Buckley will be without Brodie Grundy for tomorrow’s game against the Cats as the ruckman serves the second week of his suspension for his tackle on Ben Brown.

The system simply “doesn’t seem to be consistent”, the Magpies coach said.

“Potentiall­y we need to be careful what we wish for, because I’m not so sure that we’re seeing adequate or commensura­te penalties for the right actions,” Buckley said.

“(Grundy’s suspension) was cut and dry. The rules are written and that’s exactly how it needed to be and should have been with the two-week penalty. We were not surprised by that at all, and you can’t challenge it because the way the rules are written, it’s really clear that there’s no challenge against that.

“I think there will be a few interestin­g discussion­s with the clubs and the league around where the game is going, and how we can take away some of the acts we don’t want to see in the game, but not be heavy-handed with some of those penalties as well. Some of them don’t add up to me.”

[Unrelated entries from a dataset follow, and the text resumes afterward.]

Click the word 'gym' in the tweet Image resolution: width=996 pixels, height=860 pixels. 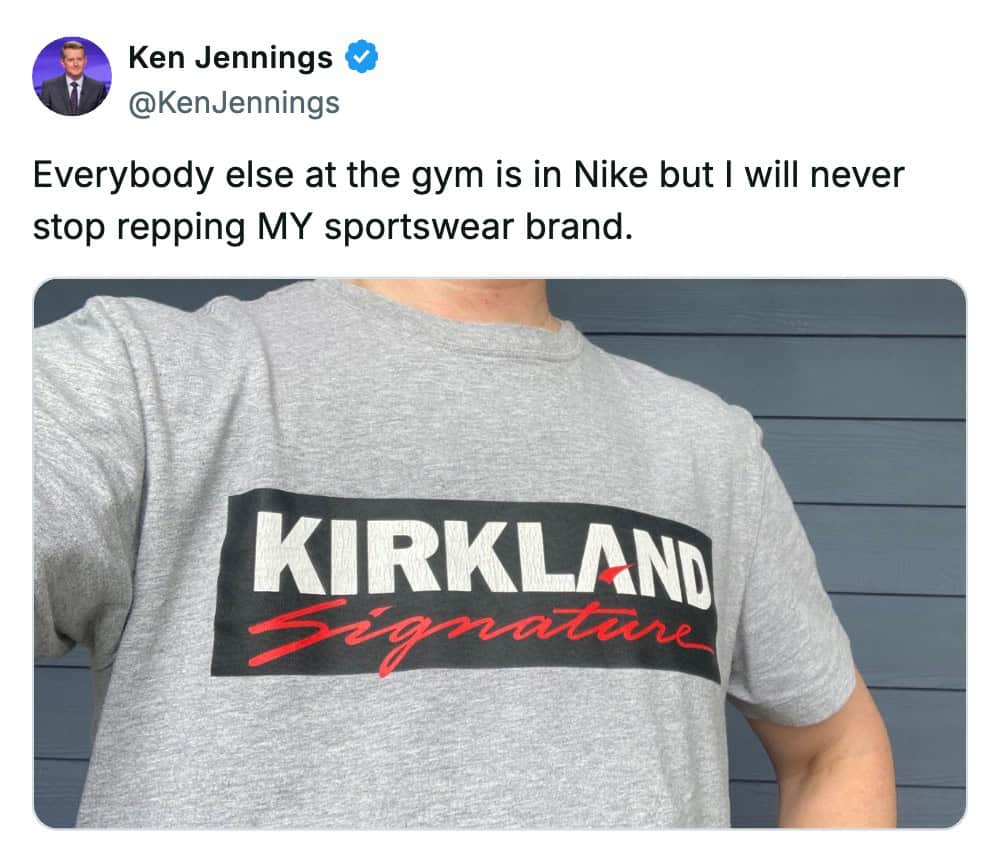point(448,177)
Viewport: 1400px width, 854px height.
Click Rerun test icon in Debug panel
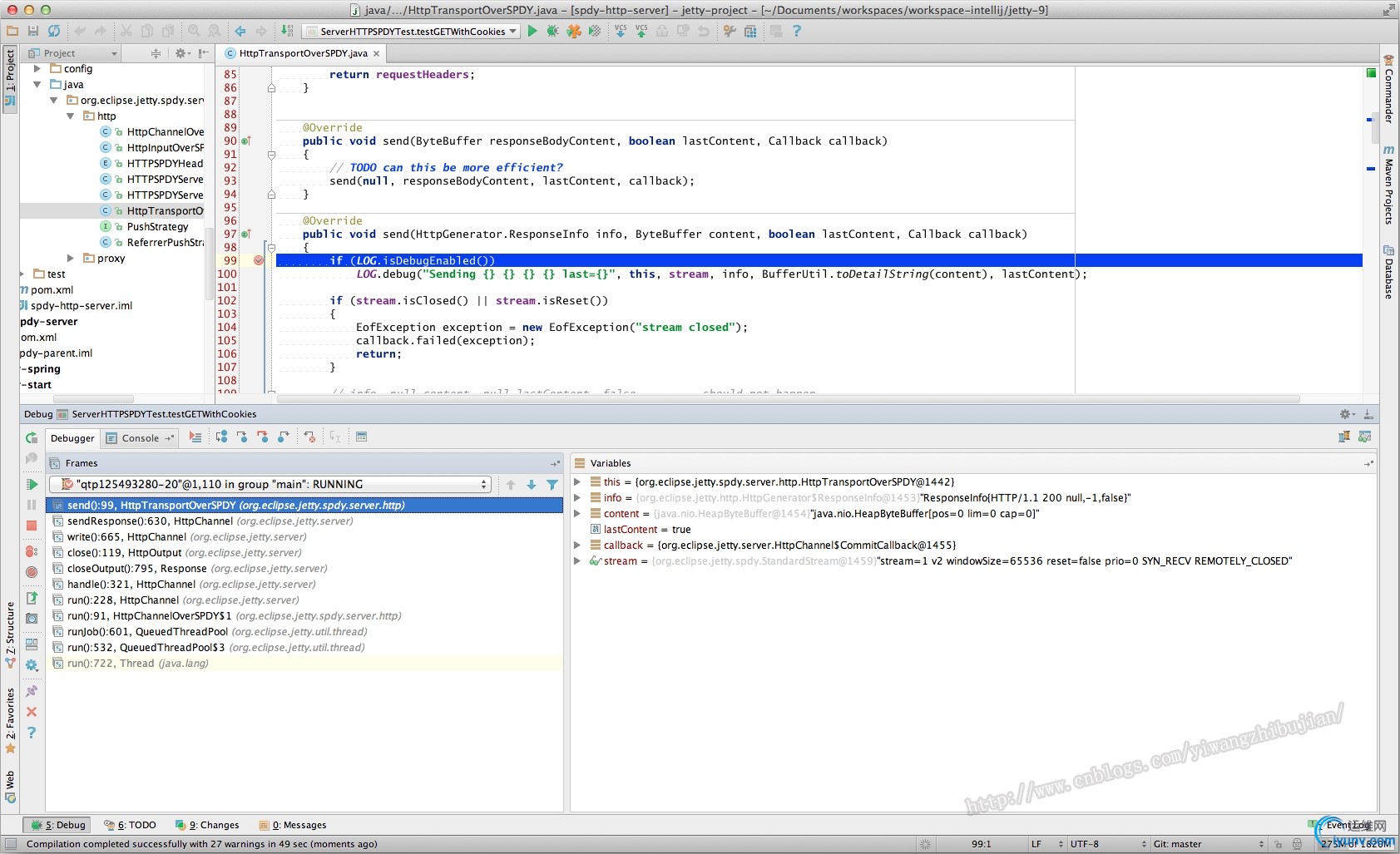click(32, 438)
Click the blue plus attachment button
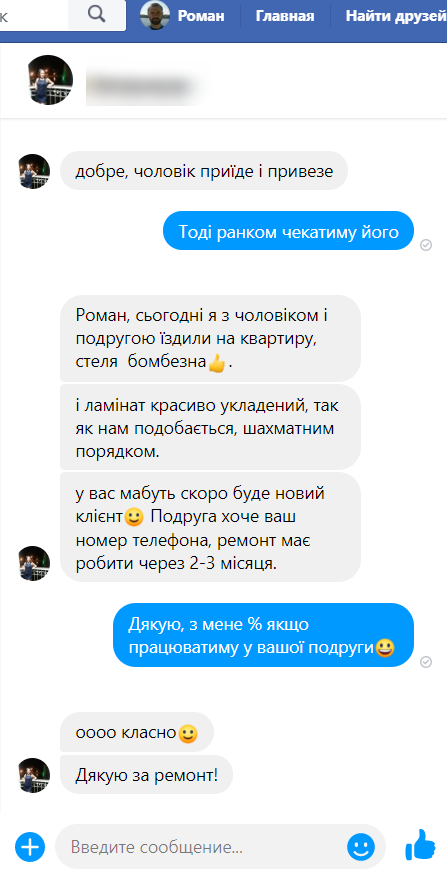Screen dimensions: 447x879 [x=30, y=846]
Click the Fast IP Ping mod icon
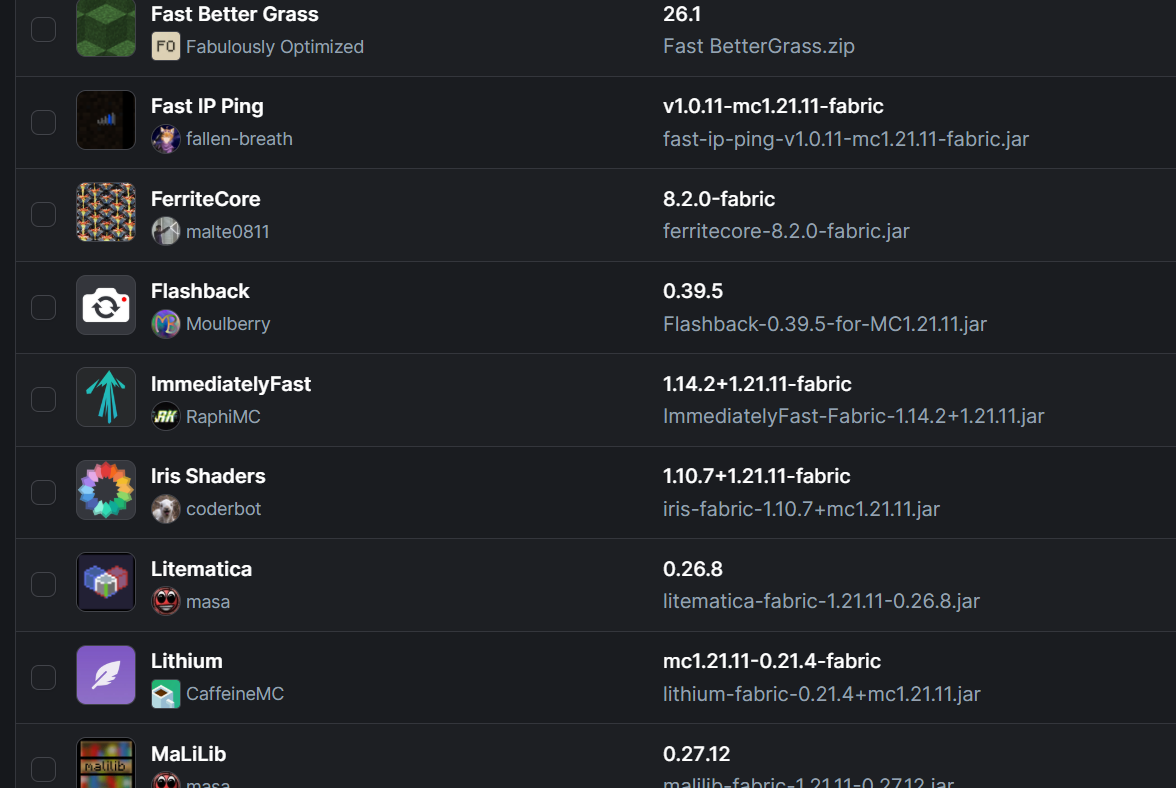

Scott said the current situation was indefensib­le.

“I don’t know how anyone could possibly try to defend the position that we’re in,” he said.

“Mark Evans and his team did a fantastic job of changing the system so we didn’t get good players rubbed out for innocuous incidents.

“A jumper push to the throat (like Western Bulldog Jack Redpath’s) is innocuous. Now we’ve got guys getting three weeks . . . I don’t think anyone could argue that’s not strange at the very least.”

Bulldogs president Peter Gordon also called for an overhaul of the MRP system after Redpath’s three-match ban.

“I would prefer a system where you’ve got experience­d people … who simply look at a case on its merits because no degree of intent is ever 100 per cent the same with another and no degree of impact is ever the same,” he told SEN radio.

“What I think we need is judicial officers with common sense and experience in football who can . . . make a decision based generally on the facts and not in accordance with some pre-imposed paradigm about gradings of intent and gradings of impact.”

Scott said this week’s Toby Greene misconduct charge had been “strange”.

“The MRP seemed to say, ‘No, you’ve transgress­ed, you’ve done something wrong, but we’re only going to give you a fine’,” Scott said. “He kicked a guy in the face. We’ve got another guy who pushed a guy in the throat and gets three.”